Despite substantial amounts of time spent on gathering and evaluating seismic data, reviewing logs and examining well test results, no one knows how a well is likely to produce for at least six months.

But it could be up to a year before a company learns whether a well will measure up to production expectations, justifying investment. By that time, more wells have probably been drilled in the area using particular completion and well spacing techniques, not knowing whether a different design would have yielded better results for geologic conditions present in this part of the play.

Peter Duncan, founder and co-chairman of MicroSeismic, explained the scenario and how microseismic data can be collected in weeks or days, instead of the months it typically takes to get production data to determine the effectiveness of completion and other techniques. The saved time could translate into improved efficiency amid the continuing downturn.
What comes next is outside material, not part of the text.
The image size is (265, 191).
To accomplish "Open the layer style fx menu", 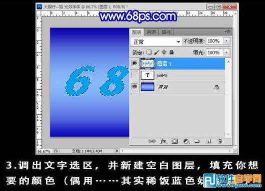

He believes that appraising unconventional well performance with microseismic monitoring provides a “real-time, well-specific in-situ observation of how we are changing the permeability around that wellbore— permeability that we are going to see as the well produces,” Duncan said Jan. 19 during a webcast.

Data collected will make way for more accurate appraisals, he added, noting that could be accomplished within a few weeks or days of a well’s completion instead of six to 12 months. This, he said, could put the oilfield services company in a better position to understand how to respond to a particular play.

“We can get an early appraisal of how good the reservoir is around that well, how good our completion procedure is and how appropriate the well spacing we decided to use is and do that early,” Duncan said.

The microseismic-based well appraisal process includes use of three indexes that when combined could shed more light on a completion technique’s success for a well.

One index converts a fracture intensity map into an estimate of tensor permeability within the stimulated reservoir volume. The number, which takes into account both volume and the intensity of permeability, gives a sense of how permeability has been enhanced, Duncan said, adding the average permeability can be given on a stage-by-stage basis or along the whole well. Well-to-well comparisons are also an option.

Being able to determine where permeability is stronger allows companies to better predict which well might produce better and from which stages, he said, describing PermIndex. This, he added, could factor into determining which well completion procedure is more appropriate for a given area.

Reservoir simulation comes into play when evaluating the distribution of permeability.

“With an assumed pressure depletion curve and with an assumed PVT (pressure, volume, temperature) and fluid property porosity distribution value, we can make an unscaled assumption or prediction of how the well is going to produce and compare one well to another,” within a few days of having completed the well, Duncan said. “We can look at the rate at which that production will be delivered so that you can look at your return on investment and perhaps evaluate both a completion procedure in one area versus another, where you should be drilling more wells.”

A byproduct of the production prediction is a map of pressure depletion. Duncan said the map is a better way to evaluate how one well can interact with another or how to drain the reservoir. Such data can be used to justify whether to drill another well, where to drill it and how soon. “Well spacing now becomes an economic decision based on an estimate on where you are going to complete your wells,” Duncan said.

As companies look for ways to become more efficient, microseismic monitoring could be another tool in the well appraisal toolbox.

“Overall, it’s a prescription for a better development of your assets,” Duncan said.